Pixel coordinate grounding data
■ ■ ■ ■ ■

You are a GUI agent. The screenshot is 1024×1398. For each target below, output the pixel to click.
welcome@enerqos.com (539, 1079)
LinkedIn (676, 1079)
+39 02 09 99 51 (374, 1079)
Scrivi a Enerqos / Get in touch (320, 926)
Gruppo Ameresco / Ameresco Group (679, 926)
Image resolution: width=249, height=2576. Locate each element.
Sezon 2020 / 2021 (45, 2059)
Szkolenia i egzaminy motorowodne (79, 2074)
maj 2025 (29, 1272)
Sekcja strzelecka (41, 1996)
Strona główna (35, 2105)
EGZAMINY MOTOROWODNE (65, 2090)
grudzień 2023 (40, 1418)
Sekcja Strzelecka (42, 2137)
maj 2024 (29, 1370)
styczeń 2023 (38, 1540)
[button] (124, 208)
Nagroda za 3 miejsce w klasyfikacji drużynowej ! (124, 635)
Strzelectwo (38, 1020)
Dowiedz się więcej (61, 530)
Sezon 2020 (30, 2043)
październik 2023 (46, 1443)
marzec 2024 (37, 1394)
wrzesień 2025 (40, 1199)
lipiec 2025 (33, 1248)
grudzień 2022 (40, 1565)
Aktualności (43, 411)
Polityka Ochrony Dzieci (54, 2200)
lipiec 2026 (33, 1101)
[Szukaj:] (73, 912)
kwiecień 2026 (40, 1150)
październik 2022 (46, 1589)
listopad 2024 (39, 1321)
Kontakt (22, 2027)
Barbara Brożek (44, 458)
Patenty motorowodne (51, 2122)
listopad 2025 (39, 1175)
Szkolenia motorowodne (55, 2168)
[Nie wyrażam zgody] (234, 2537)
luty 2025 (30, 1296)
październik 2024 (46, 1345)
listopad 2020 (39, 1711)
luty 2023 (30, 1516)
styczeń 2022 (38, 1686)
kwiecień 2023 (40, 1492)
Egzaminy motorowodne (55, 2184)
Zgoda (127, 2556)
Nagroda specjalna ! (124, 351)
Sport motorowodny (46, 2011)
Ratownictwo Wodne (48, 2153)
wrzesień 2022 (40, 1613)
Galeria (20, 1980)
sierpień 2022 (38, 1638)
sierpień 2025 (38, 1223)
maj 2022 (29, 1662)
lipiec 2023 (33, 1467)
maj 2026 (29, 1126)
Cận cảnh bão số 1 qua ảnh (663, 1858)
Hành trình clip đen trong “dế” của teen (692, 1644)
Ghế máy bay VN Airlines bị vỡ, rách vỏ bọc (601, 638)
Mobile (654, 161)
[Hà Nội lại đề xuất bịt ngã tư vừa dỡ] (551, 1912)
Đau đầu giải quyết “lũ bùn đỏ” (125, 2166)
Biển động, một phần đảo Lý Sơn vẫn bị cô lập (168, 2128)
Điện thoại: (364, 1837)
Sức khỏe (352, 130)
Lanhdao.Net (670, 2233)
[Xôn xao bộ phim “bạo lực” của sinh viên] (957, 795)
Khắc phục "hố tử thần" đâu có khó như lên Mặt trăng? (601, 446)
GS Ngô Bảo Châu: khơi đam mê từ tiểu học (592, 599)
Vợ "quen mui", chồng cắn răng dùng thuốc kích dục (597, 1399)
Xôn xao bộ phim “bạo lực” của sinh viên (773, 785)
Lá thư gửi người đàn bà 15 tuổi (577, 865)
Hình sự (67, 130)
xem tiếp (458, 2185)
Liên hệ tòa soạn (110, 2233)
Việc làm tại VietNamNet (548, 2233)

■ ■ ■ ■ ■

[Task brief]
With both ends included, please retype exactly the lines from the line containing "listopad 2024 (39, 1321)" to the final line of the data.

[Solved exercise]
listopad 2024 (39, 1321)
Kontakt (22, 2027)
Barbara Brożek (44, 458)
Patenty motorowodne (51, 2122)
listopad 2025 (39, 1175)
Szkolenia motorowodne (55, 2168)
[Nie wyrażam zgody] (234, 2537)
luty 2025 (30, 1296)
październik 2024 (46, 1345)
listopad 2020 (39, 1711)
luty 2023 (30, 1516)
styczeń 2022 (38, 1686)
kwiecień 2023 (40, 1492)
Egzaminy motorowodne (55, 2184)
Zgoda (127, 2556)
Nagroda specjalna ! (124, 351)
Sport motorowodny (46, 2011)
Ratownictwo Wodne (48, 2153)
wrzesień 2022 (40, 1613)
Galeria (20, 1980)
sierpień 2022 (38, 1638)
sierpień 2025 (38, 1223)
maj 2022 (29, 1662)
lipiec 2023 (33, 1467)
maj 2026 (29, 1126)
Cận cảnh bão số 1 qua ảnh (663, 1858)
Hành trình clip đen trong “dế” của teen (692, 1644)
Ghế máy bay VN Airlines bị vỡ, rách vỏ bọc (601, 638)
Mobile (654, 161)
[Hà Nội lại đề xuất bịt ngã tư vừa dỡ] (551, 1912)
Đau đầu giải quyết “lũ bùn đỏ” (125, 2166)
Biển động, một phần đảo Lý Sơn vẫn bị cô lập (168, 2128)
Điện thoại: (364, 1837)
Sức khỏe (352, 130)
Lanhdao.Net (670, 2233)
[Xôn xao bộ phim “bạo lực” của sinh viên] (957, 795)
Khắc phục "hố tử thần" đâu có khó như lên Mặt trăng? (601, 446)
GS Ngô Bảo Châu: khơi đam mê từ tiểu học (592, 599)
Vợ "quen mui", chồng cắn răng dùng thuốc kích dục (597, 1399)
Xôn xao bộ phim “bạo lực” của sinh viên (773, 785)
Lá thư gửi người đàn bà 15 tuổi (577, 865)
Hình sự (67, 130)
xem tiếp (458, 2185)
Liên hệ tòa soạn (110, 2233)
Việc làm tại VietNamNet (548, 2233)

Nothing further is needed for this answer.